§ **What to work on**
Wherever a line in the data below holds "chevron", copy that line.

§ **Exercise input**

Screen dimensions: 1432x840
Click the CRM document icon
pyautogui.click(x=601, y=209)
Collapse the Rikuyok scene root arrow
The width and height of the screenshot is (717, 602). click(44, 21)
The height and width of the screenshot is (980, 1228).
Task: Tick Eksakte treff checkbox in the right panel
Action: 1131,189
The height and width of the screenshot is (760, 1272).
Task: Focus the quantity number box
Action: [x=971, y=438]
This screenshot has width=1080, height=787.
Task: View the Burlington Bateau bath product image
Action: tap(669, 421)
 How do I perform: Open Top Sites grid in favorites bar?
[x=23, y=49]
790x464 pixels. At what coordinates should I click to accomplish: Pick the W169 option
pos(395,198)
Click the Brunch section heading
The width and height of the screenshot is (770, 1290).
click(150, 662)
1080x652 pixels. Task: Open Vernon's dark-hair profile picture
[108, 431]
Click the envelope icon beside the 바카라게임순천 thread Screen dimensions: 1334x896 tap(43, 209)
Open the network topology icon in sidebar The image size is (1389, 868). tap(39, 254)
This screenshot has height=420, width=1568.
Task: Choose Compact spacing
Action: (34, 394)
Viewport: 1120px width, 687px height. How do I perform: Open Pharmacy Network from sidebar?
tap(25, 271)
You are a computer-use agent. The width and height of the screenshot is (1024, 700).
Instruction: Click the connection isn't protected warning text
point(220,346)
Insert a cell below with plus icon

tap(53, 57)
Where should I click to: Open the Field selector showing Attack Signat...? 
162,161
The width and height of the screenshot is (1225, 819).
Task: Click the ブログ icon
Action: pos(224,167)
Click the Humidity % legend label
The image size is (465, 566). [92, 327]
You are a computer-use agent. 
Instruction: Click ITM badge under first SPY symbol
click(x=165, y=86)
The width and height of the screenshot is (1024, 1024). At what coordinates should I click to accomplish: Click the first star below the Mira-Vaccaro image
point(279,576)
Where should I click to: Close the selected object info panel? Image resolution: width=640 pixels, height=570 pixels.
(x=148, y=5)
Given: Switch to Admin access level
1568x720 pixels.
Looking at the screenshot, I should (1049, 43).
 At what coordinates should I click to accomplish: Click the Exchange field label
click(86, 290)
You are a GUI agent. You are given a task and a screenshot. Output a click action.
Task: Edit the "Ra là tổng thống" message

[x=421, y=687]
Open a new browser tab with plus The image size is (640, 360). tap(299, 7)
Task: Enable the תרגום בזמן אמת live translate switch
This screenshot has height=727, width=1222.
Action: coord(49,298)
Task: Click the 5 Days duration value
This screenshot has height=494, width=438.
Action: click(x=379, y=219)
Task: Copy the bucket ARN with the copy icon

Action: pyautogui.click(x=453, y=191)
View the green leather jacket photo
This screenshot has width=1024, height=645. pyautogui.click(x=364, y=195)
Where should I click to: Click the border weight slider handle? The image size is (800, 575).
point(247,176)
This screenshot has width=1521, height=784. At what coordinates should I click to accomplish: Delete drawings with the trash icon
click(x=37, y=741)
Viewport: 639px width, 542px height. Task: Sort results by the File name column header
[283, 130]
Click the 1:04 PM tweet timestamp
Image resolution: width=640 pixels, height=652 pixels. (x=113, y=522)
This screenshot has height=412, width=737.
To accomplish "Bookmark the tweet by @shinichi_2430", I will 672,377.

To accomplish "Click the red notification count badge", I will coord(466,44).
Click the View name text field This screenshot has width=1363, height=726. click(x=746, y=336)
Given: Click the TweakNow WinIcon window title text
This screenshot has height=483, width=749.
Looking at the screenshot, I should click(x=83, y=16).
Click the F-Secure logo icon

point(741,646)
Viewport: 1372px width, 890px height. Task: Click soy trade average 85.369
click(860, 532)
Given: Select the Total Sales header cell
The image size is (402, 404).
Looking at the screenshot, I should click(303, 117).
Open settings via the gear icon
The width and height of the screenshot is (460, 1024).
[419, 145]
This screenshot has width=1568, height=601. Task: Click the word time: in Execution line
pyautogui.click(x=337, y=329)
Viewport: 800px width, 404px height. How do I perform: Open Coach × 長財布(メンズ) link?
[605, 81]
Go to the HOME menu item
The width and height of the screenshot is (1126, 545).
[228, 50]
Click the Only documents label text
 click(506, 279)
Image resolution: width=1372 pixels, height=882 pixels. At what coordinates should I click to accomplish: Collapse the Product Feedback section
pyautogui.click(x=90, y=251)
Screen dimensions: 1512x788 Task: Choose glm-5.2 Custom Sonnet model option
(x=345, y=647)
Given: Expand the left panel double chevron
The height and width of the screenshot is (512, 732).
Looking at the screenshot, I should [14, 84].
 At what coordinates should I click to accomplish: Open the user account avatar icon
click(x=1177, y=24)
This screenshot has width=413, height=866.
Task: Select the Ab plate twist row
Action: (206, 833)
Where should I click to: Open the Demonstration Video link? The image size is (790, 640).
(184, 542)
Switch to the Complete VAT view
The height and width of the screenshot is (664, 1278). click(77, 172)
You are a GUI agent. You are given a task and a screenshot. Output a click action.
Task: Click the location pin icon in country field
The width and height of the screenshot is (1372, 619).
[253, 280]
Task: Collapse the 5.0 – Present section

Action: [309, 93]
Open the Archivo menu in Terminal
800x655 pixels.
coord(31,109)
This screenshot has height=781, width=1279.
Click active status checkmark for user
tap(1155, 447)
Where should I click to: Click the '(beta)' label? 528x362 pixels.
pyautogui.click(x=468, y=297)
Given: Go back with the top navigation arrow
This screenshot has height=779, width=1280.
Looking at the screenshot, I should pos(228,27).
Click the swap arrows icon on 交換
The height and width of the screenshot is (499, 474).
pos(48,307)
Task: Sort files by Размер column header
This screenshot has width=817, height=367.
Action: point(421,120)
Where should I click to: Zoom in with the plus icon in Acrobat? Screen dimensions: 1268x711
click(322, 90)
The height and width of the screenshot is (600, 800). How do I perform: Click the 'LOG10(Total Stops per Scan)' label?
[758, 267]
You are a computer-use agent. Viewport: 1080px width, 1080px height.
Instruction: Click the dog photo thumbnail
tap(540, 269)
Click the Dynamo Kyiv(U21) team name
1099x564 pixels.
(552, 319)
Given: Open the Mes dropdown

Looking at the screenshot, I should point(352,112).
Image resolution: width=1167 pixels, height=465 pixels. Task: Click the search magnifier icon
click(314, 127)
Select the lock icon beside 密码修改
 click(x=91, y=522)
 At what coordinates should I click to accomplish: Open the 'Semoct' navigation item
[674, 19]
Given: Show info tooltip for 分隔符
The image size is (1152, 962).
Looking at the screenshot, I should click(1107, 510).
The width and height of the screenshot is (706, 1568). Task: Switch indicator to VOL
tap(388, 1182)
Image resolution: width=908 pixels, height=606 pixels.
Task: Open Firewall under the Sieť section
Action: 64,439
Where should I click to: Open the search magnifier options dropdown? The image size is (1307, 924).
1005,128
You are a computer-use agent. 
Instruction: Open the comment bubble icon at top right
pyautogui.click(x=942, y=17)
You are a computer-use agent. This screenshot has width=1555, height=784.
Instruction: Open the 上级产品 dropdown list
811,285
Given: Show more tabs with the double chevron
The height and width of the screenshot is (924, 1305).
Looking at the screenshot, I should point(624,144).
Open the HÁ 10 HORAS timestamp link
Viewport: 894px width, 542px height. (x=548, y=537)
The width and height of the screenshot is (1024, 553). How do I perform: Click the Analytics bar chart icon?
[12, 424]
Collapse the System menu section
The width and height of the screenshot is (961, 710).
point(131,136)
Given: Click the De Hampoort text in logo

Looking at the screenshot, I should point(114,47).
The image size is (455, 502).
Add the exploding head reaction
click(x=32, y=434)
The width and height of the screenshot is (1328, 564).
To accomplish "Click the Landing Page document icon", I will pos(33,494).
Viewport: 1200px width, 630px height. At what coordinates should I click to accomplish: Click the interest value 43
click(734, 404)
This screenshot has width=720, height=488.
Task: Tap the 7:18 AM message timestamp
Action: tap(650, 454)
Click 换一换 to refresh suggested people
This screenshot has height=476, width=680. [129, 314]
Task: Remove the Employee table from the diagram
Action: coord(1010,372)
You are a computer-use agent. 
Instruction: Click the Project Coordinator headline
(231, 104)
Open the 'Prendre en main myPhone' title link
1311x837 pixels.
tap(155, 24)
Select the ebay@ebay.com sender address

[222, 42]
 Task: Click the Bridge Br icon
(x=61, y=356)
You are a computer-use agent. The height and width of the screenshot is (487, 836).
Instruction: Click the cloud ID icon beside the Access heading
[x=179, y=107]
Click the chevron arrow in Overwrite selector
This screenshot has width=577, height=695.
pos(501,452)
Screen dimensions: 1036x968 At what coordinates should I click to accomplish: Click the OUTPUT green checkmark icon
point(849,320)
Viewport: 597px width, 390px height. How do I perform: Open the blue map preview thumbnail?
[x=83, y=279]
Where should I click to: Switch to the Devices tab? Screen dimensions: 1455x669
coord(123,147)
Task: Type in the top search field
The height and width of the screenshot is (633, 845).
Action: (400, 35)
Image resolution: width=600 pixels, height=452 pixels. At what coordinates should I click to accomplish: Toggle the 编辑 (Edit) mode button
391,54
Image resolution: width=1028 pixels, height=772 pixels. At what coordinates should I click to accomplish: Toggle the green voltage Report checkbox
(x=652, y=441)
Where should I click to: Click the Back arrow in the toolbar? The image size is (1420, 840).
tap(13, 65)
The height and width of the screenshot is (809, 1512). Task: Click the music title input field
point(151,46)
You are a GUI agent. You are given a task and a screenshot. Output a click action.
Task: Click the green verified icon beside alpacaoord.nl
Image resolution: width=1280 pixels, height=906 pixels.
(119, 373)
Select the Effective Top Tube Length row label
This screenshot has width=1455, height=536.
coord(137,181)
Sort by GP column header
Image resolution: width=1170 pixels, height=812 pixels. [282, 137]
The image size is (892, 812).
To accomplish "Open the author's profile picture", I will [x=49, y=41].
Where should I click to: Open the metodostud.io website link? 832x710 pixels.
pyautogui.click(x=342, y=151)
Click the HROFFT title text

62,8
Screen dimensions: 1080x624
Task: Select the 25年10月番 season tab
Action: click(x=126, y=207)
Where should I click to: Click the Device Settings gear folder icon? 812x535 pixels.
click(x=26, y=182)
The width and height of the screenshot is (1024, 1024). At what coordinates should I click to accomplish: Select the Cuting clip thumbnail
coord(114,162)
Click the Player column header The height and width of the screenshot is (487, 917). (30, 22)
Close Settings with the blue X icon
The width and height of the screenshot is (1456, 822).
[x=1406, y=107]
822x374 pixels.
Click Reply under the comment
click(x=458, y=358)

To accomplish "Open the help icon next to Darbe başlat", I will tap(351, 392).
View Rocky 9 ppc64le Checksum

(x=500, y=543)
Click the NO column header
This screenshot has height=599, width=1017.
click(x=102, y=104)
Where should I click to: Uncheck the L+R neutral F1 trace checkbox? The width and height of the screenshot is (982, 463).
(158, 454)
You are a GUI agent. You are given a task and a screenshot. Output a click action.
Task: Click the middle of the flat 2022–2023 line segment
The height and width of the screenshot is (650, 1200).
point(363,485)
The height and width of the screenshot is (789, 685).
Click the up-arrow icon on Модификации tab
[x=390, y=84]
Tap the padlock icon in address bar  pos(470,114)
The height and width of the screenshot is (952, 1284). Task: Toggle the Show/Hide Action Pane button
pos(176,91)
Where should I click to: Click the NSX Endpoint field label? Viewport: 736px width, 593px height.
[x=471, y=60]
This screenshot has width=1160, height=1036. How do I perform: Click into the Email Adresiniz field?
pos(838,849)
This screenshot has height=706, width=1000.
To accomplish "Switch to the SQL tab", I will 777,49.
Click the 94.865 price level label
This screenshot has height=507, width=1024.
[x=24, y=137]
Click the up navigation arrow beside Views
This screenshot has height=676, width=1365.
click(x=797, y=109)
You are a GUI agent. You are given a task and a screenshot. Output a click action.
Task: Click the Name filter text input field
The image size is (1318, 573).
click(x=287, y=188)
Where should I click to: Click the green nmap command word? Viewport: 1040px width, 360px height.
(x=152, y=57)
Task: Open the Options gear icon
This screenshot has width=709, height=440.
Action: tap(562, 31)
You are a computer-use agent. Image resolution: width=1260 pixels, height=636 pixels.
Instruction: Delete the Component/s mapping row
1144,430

§ **Answer to the exercise**
Given: Expand the left panel double chevron
Given: Show more tabs with the double chevron
Click the chevron arrow in Overwrite selector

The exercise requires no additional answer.